Le dernier rempart contre Google s'efface !

Bruno Racine quitte la BNF "avec ses idées"...

Bruno Racine à la BNF.jpg

Dans la lutte "épique" contre la numérisation de Google, il fut "Astérix" contre les Romains...inabsorbable, mais aujourd'hui vaincu définitivement par les effets de la "numérisation"...

Au moment de partir, il constate que les "lecteurs" sont aujourd'hui nettement moins nombreux, que lors de la création de la BNF, dans ce temple réservé et coûteux, construit sur les caprices d'un Président, trop hâtivement car ses jours étaient comptés !

Deux tiers dans le socle, un tiers dans les quatre tours ! A cause de la Seine et du danger d'inondation, ce fut l'inverse...avec une mécanisation "lourde" du transport entre le stockage et les salles de lecture... résultat des pertes et des "inspecteurs" à la recherche du livre perdu !

Chez les chercheurs le confort est roi...mais il faut se déplacer, alors que la technique aujourd'hui permet de travailler "chez soi" !

Google, ses services ont été refusés au nom de "l'indépendance de la France"...et jamais on ne fit suffisamment de numérisation, faute d'argent et de moyens techniques...le catalogage des livres fut coûteux et finalement peu productif.

Aujourd'hui, une bâtisse incommode et une "numérisation" insuffisante ! Quel bilan , Mama mia !


Bruno Racine, le livre a de beaux jours devant lui

LE MONDE DES LIVRES du 13 avril 2016

Michel Guerrin

 Bruno Racine à la BNF.jpg

Président de la Bibliothèque nationale de France (BNF) pendant neuf ans, de 2007 à 2016, Bruno Racine a quitté son poste, le 2 avril, remplacé par Laurence Engel. Il expose les enjeux de cet établissement.

Quelles furent les missions que vous pensez avoir accomplies avec succès à la tête de la BNF ?

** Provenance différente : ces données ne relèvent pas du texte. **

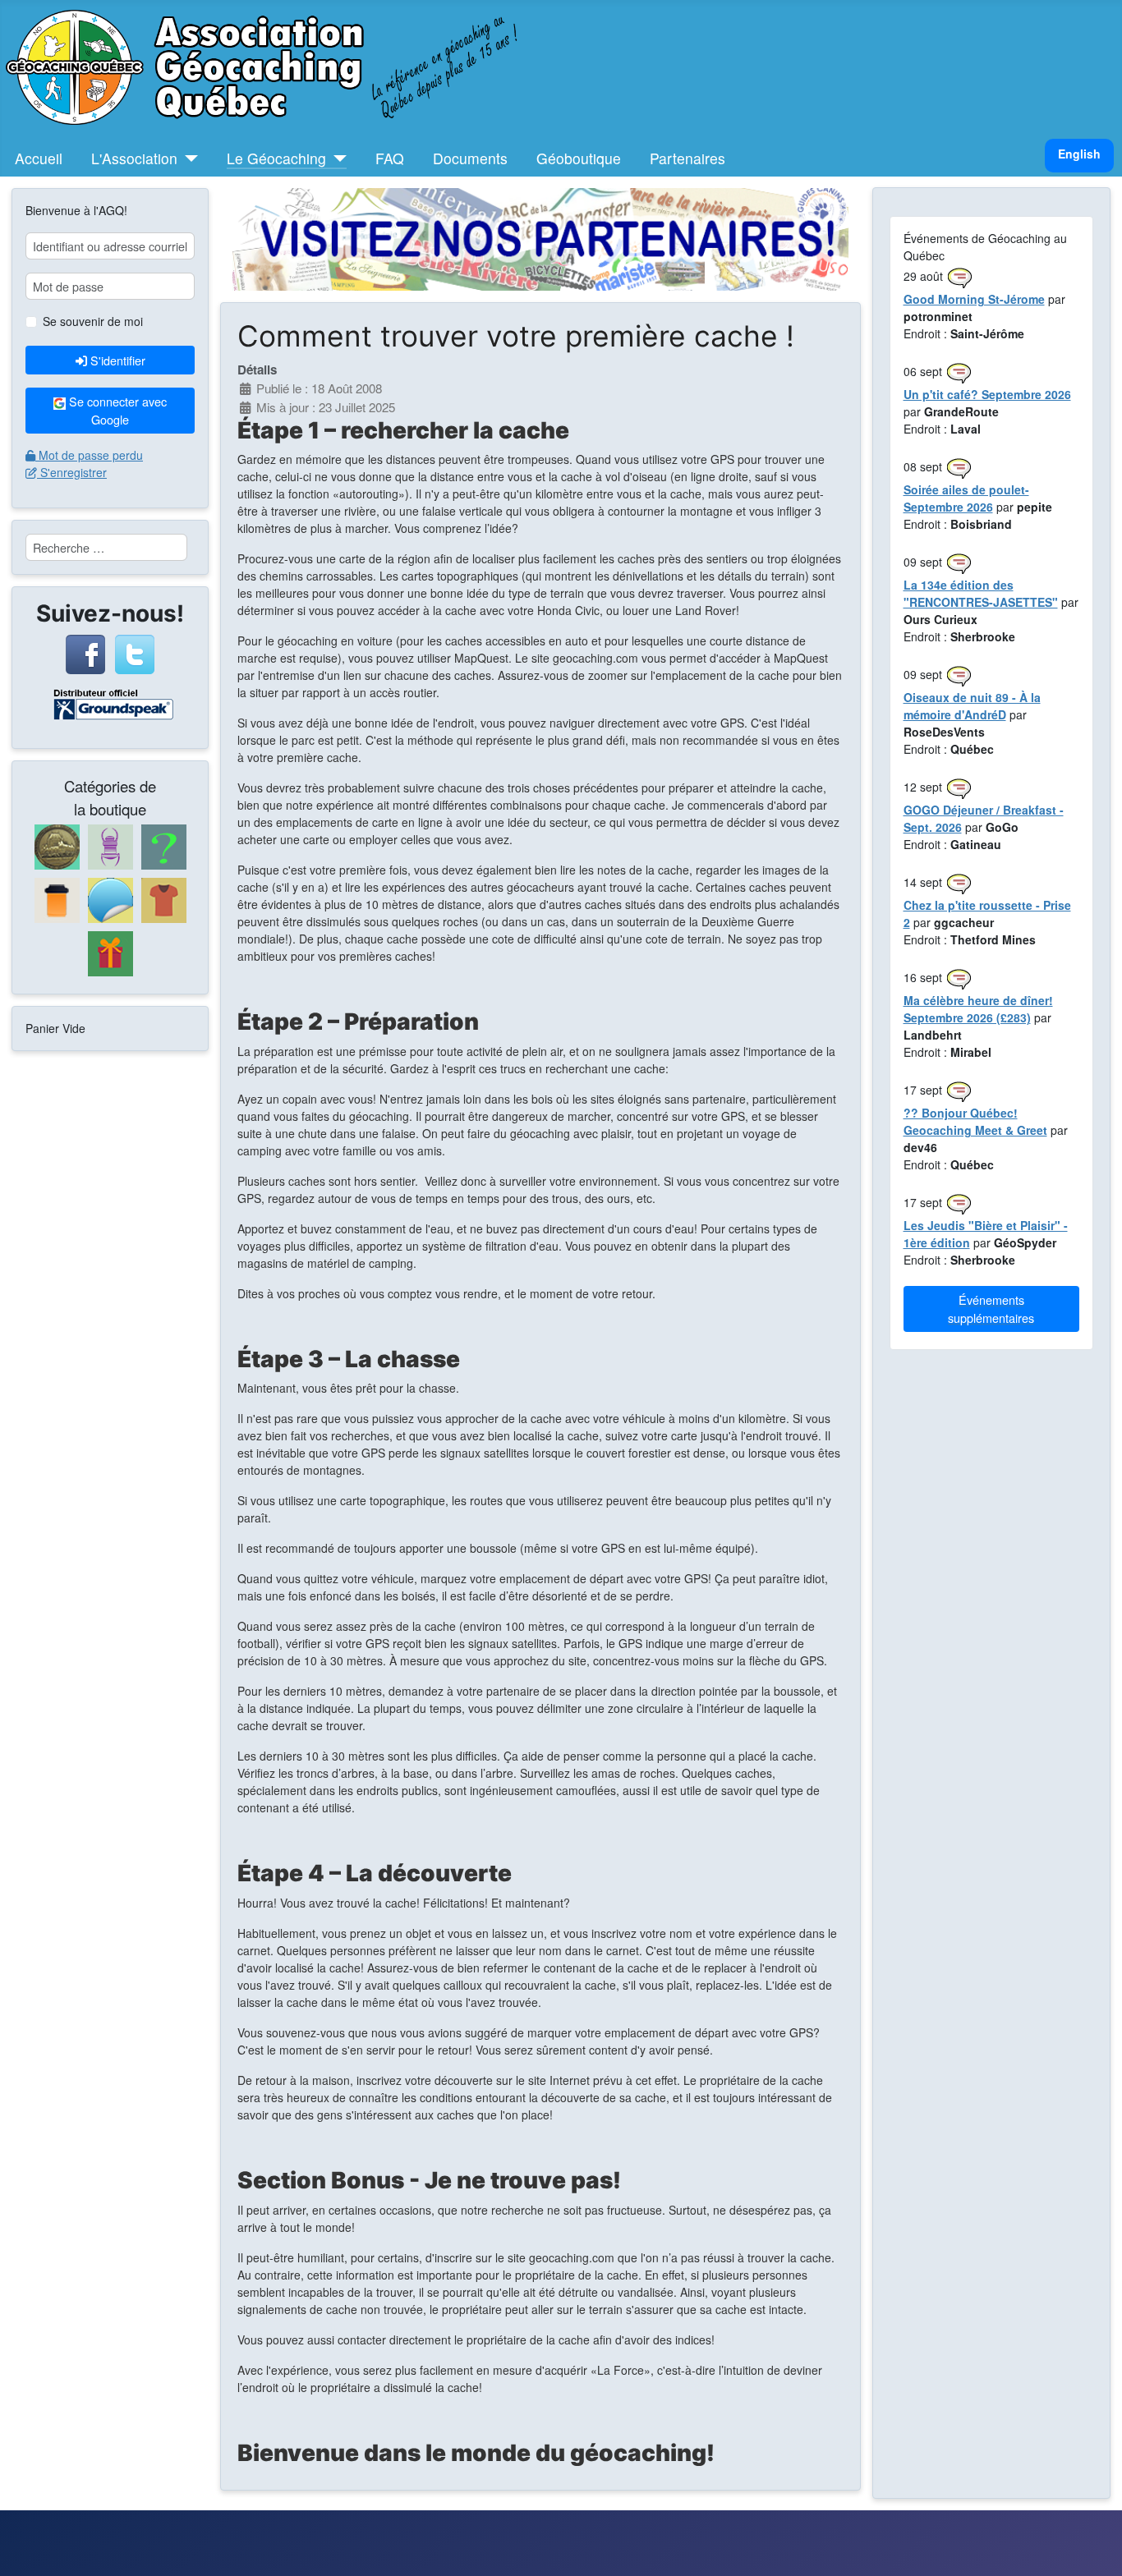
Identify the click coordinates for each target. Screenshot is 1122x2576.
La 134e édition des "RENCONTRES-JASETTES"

La BNF repose sur deux grands piliers, et on tend à en oublier un, le site historique, rue de Richelieu, à moitié fermé pour rénovation depuis cinq ans. Il devrait rouvrir entièrement en 2020, devenant le premier pôle mondial pour l’histoire des arts et des images. Lancer ce projet était un premier objectif.

Le deuxième était de changer d’échelle dans la numérisation. Nous avons multiplié le chiffre par dix sur Gallica – de 300 000 à 3,5 millions de documents en libre accès. Le troisième objectif, ce sont les acquisitions majeures, là encore, qui ont changé d’échelle, puisque nous sommes passés à 7 ou 8 millions d’euros par an contre 1 million avant mon arrivée. La BNF a pu acheter les manuscrits de Casanova, le bréviaire de Saint-Louis de Poissy, le manuscrit des Troyens de Berlioz… J’ai mis un accent particulier sur les archives contemporaines – celles de Michel Foucault, Edouard Glissant, Guy Debord, Roland Barthes…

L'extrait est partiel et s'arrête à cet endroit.